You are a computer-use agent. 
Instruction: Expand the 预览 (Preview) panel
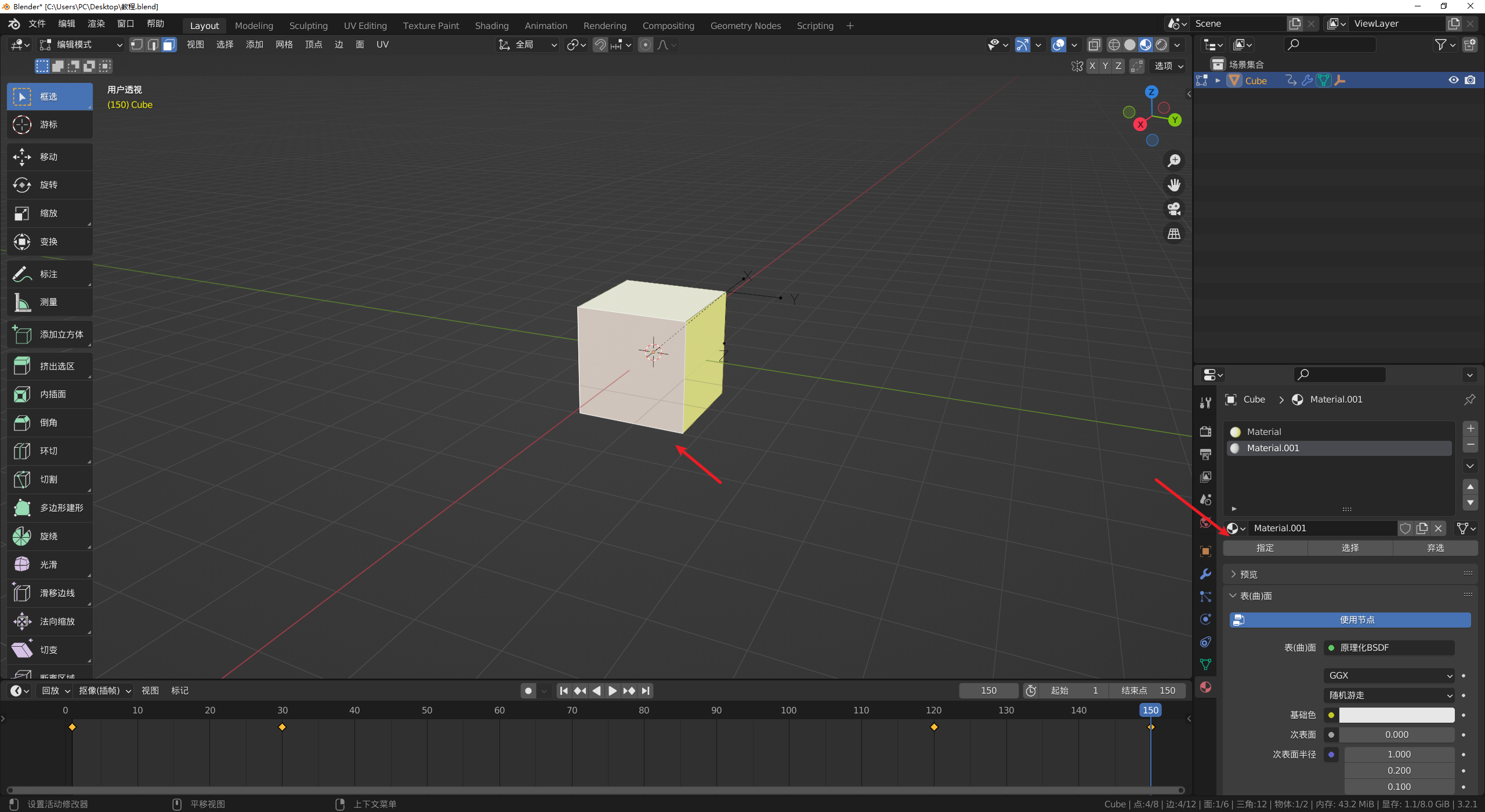pyautogui.click(x=1248, y=574)
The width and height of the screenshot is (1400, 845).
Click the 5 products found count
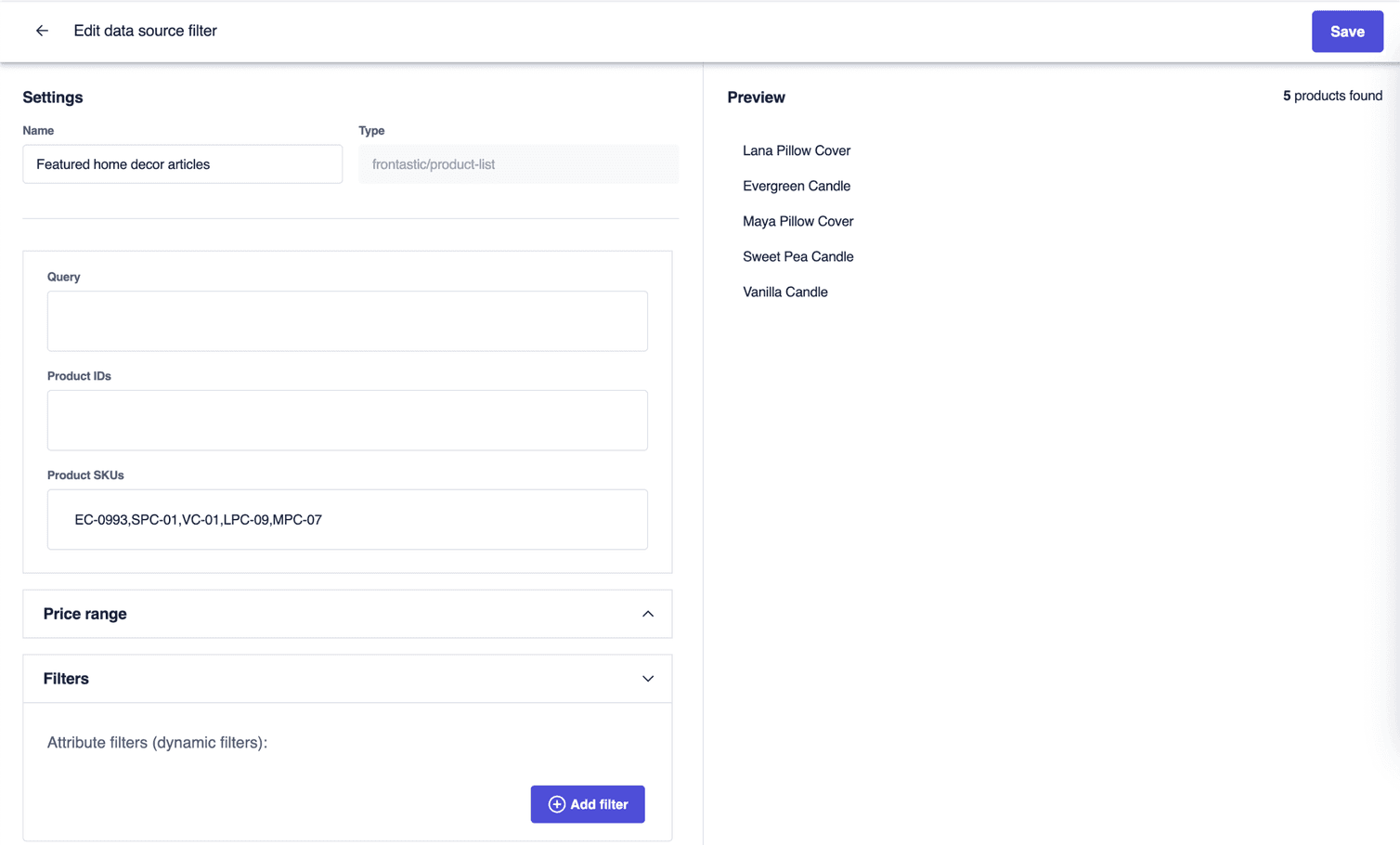pyautogui.click(x=1332, y=96)
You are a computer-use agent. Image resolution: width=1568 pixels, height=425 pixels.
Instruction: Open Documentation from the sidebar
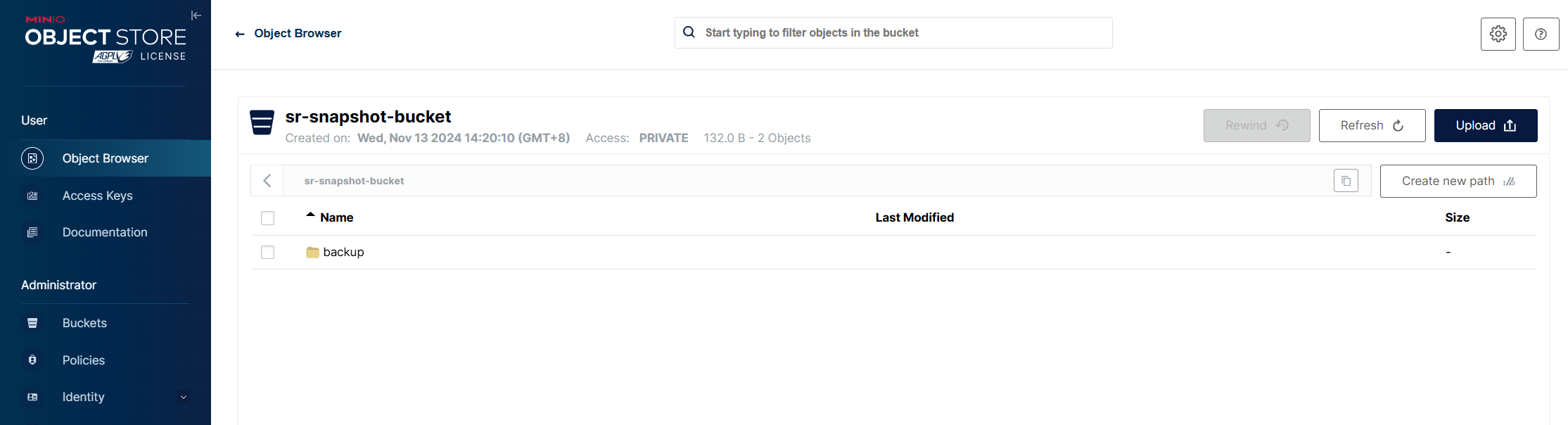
━━━━━━━━
*WHAT TO WORK ON:* Turn the entries above into a JSON list of strings, with one string per line and blank lines left out. Omit the pictures.

*TASK OUTPUT:*
[
  "You are a computer-use agent. ",
  "Instruction: Expand the 预览 (Preview) panel",
  "pyautogui.click(x=1248, y=574)",
  "The width and height of the screenshot is (1400, 845).",
  "Click the 5 products found count",
  "pyautogui.click(x=1332, y=96)",
  "You are a computer-use agent. Image resolution: width=1568 pixels, height=425 pixels.",
  "Instruction: Open Documentation from the sidebar"
]